Employers will also use resources from the new national government campaign to run an internal awareness campaign consisting of key messages, vaccine fact sheets, informative question and answer videos, posters and many more resources to ensure their employees get access to reliable and accurate information about the COVID-19 vaccine.

The government is calling on all UK organisations to join the campaign by introducing similar internal awareness campaigns to promote the benefits of vaccination.

Vaccine Deployment Minister Nadhim Zahawi said:

Vaccines save lives, they protect you and your loved ones from this terrible virus and they are the best way out of this pandemic.

Thank you to all of the organisations which have joined this incredibly important campaign to promote vaccine uptake.

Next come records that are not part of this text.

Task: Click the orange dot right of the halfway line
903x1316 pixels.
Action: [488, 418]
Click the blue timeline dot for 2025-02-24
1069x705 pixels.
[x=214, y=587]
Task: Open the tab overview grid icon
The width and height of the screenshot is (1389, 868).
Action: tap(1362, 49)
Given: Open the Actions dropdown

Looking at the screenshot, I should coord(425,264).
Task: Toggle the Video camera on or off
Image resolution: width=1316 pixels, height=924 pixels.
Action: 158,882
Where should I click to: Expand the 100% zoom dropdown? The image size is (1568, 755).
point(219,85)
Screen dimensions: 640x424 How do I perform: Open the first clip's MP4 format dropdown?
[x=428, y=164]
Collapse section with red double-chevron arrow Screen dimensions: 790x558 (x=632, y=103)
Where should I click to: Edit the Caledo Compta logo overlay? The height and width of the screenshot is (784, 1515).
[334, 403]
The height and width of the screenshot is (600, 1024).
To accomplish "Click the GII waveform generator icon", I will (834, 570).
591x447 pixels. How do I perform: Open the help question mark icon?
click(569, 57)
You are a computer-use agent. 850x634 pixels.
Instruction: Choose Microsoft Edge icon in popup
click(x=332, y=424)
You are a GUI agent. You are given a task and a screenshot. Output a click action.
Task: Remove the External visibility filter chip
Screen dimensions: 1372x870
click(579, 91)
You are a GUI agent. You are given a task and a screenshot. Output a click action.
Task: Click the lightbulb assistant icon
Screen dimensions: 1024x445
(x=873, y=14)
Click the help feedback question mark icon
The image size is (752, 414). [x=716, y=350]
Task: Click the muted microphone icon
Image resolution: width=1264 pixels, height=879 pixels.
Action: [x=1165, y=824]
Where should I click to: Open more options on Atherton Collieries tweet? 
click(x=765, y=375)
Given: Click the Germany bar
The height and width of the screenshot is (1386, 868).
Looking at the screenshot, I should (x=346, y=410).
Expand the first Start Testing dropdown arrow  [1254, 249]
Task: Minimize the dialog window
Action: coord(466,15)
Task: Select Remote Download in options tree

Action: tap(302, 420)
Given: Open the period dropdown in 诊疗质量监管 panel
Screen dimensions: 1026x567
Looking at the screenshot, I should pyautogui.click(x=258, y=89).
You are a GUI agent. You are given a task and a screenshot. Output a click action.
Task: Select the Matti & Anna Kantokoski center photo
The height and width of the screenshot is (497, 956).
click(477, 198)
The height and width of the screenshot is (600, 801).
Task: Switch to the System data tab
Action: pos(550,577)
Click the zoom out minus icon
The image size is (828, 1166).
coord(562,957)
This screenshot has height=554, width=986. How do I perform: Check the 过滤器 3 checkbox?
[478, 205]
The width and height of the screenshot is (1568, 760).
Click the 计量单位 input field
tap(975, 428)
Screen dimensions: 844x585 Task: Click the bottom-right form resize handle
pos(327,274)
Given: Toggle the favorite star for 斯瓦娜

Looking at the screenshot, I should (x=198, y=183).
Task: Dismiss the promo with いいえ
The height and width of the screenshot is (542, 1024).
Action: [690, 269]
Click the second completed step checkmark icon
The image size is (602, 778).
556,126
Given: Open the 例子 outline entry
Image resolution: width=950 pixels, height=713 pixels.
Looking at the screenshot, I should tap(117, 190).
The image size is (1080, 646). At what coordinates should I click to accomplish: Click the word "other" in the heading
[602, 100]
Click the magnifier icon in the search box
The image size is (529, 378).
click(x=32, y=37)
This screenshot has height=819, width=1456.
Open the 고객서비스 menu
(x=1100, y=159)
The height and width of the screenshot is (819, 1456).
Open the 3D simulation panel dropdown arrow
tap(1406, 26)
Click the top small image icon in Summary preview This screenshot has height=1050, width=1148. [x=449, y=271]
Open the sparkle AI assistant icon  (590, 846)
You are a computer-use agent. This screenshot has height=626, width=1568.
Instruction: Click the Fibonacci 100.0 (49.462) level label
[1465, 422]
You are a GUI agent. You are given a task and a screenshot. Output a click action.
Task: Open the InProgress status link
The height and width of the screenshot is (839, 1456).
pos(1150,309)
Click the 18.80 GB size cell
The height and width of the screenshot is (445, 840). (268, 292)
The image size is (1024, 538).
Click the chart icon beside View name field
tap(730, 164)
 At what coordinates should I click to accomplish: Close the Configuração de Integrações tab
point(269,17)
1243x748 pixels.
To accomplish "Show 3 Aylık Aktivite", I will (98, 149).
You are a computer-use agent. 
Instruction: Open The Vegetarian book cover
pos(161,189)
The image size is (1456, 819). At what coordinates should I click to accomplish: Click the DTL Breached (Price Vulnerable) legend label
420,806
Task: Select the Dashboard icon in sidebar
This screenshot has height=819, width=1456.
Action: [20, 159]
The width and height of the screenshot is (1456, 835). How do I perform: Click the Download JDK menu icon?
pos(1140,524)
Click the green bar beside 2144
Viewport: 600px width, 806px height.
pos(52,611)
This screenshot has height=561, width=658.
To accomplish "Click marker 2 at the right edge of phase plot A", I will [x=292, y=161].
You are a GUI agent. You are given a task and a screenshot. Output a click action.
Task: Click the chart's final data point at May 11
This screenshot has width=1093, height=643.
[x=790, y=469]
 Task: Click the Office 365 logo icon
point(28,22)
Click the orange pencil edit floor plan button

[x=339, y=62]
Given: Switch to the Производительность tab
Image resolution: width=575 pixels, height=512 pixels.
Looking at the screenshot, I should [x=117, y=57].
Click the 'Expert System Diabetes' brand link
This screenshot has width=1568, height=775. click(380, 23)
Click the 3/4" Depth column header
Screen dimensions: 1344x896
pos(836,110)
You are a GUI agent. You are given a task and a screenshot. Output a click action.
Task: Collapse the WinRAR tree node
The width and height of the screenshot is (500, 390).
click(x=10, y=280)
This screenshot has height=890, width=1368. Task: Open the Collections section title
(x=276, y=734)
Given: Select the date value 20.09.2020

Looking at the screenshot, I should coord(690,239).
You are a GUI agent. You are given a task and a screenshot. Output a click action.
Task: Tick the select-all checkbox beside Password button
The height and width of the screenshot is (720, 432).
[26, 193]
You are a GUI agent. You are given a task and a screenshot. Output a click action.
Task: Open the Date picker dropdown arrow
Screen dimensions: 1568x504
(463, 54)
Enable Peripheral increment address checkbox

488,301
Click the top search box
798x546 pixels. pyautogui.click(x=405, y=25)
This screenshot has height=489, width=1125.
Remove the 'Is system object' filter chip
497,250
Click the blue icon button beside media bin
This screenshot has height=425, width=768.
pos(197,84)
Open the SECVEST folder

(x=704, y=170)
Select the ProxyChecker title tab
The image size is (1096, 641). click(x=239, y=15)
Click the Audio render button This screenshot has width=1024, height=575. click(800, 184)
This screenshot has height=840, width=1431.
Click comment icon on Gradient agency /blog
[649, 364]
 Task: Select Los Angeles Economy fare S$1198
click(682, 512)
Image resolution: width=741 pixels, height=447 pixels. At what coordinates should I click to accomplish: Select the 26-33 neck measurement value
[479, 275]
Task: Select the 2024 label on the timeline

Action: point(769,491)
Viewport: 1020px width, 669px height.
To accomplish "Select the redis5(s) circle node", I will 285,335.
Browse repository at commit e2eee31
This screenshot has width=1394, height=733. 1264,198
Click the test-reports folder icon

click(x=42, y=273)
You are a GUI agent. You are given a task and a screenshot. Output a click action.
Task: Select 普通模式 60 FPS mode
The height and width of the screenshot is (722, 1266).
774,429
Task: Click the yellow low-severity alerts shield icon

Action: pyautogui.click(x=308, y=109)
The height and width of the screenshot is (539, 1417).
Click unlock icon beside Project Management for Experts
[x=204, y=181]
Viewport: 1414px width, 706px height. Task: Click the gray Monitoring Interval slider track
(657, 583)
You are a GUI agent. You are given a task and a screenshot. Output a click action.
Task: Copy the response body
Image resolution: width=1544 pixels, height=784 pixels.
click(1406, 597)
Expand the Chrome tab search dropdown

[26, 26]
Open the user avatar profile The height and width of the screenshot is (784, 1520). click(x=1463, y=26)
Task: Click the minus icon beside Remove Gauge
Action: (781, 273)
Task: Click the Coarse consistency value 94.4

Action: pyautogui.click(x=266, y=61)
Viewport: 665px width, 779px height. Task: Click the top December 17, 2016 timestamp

I call on every business in the UK, no matter how big or small, to join the national charge and help your employees to access life-saving jabs when they are eligible.

Faisal Tuddy, Superintendent Pharmacist at Asda, said:

We have been extremely proud to play our part in the vaccine roll-out by hosting NHS vaccination centres in 3 of our stores. Asda was the first supermarket to offer this service and so far our pharmacy colleagues have now administered over 36,000 doses.

We are also encouraging our colleagues to get the jab as soon as they are eligible to, and are supporting them by giving them the time off to attend both appointments to receive the vaccine as well as the time they need to recover if they feel unwell.

Vaccinated people are far less likely to get COVID-19 with symptoms. Vaccinated people are even more unlikely to get serious COVID-19, to be admitted to hospital or to die from it. There is also growing evidence that vaccinated people are less likely to pass the virus to others.

The government has already hit its target of offering everybody in cohorts 1 to 9 – those aged 50 and over, the clinically vulnerable and health and social care workers – a first dose of the vaccine by 15 April and is on track to offer a jab to all adults in the UK by the end of July.